> _Task to complete_
Convert the lines of the entries below, from the line containing "Open the log document icon below SQL" up to and including the line containing "(x=650, y=355)", into a Markdown table with the columns "Row" and "Line text". Number each row, omit blank lines, and include no other lines.

> _Data to process_
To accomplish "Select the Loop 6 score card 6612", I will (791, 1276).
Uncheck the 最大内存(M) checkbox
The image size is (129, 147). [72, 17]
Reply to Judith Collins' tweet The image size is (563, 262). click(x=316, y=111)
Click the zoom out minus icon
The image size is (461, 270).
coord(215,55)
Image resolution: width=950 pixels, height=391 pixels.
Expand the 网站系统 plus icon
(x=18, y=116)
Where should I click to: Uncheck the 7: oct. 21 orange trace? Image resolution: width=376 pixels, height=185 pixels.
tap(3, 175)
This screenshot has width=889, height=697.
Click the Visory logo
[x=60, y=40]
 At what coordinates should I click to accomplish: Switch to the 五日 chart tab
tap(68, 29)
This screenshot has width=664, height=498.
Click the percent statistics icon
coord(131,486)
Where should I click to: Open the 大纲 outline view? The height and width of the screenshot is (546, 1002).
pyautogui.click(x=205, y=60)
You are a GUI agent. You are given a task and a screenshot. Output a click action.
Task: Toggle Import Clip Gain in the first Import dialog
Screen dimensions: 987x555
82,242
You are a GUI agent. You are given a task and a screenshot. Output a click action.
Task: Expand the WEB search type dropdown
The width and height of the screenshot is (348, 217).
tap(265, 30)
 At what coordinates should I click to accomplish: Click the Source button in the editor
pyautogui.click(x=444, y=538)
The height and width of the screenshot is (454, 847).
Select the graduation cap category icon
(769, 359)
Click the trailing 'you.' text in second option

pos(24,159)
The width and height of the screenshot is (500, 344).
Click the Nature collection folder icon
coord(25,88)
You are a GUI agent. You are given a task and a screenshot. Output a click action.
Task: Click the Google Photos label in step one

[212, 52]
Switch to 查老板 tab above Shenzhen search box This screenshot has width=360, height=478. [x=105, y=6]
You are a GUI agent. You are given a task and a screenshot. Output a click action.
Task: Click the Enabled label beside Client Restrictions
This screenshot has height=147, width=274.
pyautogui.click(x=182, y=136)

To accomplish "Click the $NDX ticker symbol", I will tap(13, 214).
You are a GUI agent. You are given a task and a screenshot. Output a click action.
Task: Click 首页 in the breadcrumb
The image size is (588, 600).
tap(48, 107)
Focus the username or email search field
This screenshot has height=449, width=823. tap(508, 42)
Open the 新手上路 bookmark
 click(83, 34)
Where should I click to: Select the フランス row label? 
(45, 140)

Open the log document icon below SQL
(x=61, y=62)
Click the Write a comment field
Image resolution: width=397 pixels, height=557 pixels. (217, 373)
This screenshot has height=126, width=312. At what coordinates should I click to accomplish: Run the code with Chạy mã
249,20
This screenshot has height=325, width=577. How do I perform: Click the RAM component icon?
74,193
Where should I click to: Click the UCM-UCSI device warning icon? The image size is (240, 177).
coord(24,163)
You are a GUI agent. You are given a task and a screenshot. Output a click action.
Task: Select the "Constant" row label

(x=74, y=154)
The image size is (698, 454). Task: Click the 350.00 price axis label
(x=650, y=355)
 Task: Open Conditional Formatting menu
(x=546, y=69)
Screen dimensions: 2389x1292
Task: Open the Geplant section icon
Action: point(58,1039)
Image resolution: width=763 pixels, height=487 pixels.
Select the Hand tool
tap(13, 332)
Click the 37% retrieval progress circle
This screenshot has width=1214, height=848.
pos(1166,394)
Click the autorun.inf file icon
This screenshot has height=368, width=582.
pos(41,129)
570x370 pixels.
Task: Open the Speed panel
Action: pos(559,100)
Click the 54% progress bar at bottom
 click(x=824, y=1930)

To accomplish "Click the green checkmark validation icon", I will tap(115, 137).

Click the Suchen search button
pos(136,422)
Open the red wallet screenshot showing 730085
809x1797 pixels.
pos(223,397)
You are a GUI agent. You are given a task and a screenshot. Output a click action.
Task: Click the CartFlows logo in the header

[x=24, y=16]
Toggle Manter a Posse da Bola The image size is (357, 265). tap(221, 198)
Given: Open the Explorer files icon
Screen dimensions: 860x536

> _Reply_
| Row | Line text |
|---|---|
| 1 | Open the log document icon below SQL |
| 2 | (x=61, y=62) |
| 3 | Click the Write a comment field |
| 4 | Image resolution: width=397 pixels, height=557 pixels. (217, 373) |
| 5 | This screenshot has height=126, width=312. At what coordinates should I click to accomplish: Run the code with Chạy mã |
| 6 | 249,20 |
| 7 | This screenshot has height=325, width=577. How do I perform: Click the RAM component icon? |
| 8 | 74,193 |
| 9 | Where should I click to: Click the UCM-UCSI device warning icon? The image size is (240, 177). |
| 10 | coord(24,163) |
| 11 | You are a GUI agent. You are given a task and a screenshot. Output a click action. |
| 12 | Task: Select the "Constant" row label |
| 13 | (x=74, y=154) |
| 14 | The image size is (698, 454). Task: Click the 350.00 price axis label |
| 15 | (x=650, y=355) |